**Data for review:**
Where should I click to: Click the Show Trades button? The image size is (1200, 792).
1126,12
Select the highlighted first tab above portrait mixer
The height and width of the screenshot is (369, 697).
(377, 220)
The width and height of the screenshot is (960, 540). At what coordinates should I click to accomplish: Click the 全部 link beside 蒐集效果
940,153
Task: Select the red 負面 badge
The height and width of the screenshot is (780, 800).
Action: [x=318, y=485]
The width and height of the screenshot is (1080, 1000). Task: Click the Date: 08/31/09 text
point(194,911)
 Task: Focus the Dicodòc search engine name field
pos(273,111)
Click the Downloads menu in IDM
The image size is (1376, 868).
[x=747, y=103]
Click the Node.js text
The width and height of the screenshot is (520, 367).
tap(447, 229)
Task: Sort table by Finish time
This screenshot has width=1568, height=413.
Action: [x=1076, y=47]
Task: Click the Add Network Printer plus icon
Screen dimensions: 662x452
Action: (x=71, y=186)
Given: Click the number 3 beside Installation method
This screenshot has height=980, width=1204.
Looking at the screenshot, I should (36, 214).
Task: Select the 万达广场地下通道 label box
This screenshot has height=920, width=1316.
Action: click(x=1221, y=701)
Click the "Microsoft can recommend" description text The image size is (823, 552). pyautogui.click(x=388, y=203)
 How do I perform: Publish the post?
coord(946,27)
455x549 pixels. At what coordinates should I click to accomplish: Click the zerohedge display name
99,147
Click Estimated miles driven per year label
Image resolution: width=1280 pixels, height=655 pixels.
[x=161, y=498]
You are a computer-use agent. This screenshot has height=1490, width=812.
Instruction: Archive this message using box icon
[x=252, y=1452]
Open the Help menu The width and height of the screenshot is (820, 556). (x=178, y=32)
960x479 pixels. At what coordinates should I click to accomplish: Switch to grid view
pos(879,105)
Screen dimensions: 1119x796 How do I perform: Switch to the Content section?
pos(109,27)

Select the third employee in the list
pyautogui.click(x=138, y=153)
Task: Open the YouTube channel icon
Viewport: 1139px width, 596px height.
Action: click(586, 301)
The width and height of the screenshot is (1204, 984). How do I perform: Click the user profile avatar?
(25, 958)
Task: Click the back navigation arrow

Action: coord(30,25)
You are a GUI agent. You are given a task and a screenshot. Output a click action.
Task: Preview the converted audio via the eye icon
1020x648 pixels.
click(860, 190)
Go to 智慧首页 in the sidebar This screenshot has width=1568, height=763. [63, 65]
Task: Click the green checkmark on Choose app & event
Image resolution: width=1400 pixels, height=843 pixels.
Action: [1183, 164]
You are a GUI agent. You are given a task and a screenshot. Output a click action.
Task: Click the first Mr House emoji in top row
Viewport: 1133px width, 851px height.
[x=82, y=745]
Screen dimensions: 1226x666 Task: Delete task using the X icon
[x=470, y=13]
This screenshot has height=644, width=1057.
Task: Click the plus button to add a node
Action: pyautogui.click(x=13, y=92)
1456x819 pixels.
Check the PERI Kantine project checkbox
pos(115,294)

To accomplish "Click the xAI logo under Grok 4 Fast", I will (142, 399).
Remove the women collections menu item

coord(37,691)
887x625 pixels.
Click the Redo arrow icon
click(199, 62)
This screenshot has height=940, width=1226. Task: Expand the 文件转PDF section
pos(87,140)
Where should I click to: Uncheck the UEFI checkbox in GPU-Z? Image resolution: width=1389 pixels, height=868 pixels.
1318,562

**Goal of the exercise:** Every line in the records above with the string "Open" in it should be shown.

**Solution to this task:**
Open the Help menu The width and height of the screenshot is (820, 556). (x=178, y=32)
Task: Open the YouTube channel icon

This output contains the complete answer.